Research may lead to more efficient crystal engineering methods

A team of researchers from the University of Tokyo and Fudan University have studied the crystallization process when more than one structural arrangement is possible. By reducing the noise of random fluctuations, they discovered that the transient precursors of the various crystal arrangements coexist and compete with each other. This work can help lead to more efficient crystal engineering methods.

One of the most popular exhibits in any geology museum is the glass section. The large, flat, rectangular, or tetrahedral faces of an elegant crystal reflect underlying molecular patterns. On closer inspection, some specimens turn out to be mosaics of different shapes, showing that the same atoms can organize themselves in multiple ways, called polymorphisms. In fact, all crystals are repetitive arrays of larger atoms or particles that generally grow from smaller seeds. These seeds serve as initial templates that allow new particles to adhere to the proper locations. However, when multiple structures exhibit similar stabilities, the crystallization process can become extremely complex.

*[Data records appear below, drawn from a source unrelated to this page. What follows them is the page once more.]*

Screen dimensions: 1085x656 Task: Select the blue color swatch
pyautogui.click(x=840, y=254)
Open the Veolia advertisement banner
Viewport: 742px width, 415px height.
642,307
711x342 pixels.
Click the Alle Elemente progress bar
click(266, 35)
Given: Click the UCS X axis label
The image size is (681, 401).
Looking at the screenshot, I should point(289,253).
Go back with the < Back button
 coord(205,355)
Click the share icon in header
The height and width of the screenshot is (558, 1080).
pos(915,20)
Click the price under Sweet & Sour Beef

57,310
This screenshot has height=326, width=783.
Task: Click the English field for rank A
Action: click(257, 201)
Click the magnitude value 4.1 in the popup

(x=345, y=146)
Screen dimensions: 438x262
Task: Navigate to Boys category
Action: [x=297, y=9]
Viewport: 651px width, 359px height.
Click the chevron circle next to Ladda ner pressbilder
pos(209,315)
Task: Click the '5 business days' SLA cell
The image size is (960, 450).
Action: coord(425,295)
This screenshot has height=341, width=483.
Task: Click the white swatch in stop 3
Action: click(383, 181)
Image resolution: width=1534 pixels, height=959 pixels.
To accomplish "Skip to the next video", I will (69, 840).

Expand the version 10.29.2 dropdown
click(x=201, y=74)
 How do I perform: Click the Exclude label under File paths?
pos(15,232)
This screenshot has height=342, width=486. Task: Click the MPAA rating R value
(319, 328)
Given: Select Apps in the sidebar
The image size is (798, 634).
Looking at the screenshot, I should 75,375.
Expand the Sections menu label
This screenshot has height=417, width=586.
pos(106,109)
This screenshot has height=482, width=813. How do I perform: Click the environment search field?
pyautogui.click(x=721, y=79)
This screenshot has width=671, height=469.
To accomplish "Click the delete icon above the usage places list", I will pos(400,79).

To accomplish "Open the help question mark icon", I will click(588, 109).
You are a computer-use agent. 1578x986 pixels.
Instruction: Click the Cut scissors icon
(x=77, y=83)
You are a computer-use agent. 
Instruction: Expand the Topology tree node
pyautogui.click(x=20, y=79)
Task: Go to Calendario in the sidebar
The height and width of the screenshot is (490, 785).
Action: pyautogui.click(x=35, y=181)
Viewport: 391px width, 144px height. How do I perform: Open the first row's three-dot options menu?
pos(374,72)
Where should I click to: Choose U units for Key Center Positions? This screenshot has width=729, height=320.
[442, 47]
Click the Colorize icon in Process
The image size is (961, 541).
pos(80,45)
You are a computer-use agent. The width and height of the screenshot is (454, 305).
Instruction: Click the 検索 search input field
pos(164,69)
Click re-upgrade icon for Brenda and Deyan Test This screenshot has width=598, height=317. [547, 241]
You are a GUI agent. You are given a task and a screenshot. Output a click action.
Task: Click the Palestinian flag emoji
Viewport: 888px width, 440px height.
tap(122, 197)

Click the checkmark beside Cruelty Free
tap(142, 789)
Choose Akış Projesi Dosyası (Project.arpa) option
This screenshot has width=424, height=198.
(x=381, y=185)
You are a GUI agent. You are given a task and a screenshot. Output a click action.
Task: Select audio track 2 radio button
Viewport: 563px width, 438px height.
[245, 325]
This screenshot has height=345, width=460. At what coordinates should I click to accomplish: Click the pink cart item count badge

To better understand this, researchers at the University of Tokyo and Fudan University studied an experimental system consisting of uniform colloidal spheres of poly (methyl methacrylate). Using confocal microscopy, which allows the three-dimensional positions of many particles to be tracked simultaneously, along with powerful computer algorithms, the team observed a seething mix of competing structures constantly breaking and reforming.

Each type of precursor of crystalline order was in competition to seed the growth of that type of structure. Scientists discovered that the intermediate structures before crystallization was complete turned out to be mixtures of local orders that were short-lived and frequently transformed with each other. “Competition between different crystal arrangements is carried out locally and can be masked by large positional fluctuations,” says lead author Peng Tan.

To overcome this noise, the team had to use computational methods to correctly classify the various structures. The spatial coexistence of phases, together with the recently found temporal fluctuations of competing orders, shows that disorder is an intrinsic characteristic of crystal precursors.

“Our method provides the clearest picture of the competition that can exist between the various crystal forms in a single sample,” says lead author Hajime Tanaka. “This research may pave the way for new approaches to the industrial production of crystalline materials.”

The work is published in Scientific advances as “Revealing functions of competitive local structural arrangements in the crystallization of polymorphic systems”.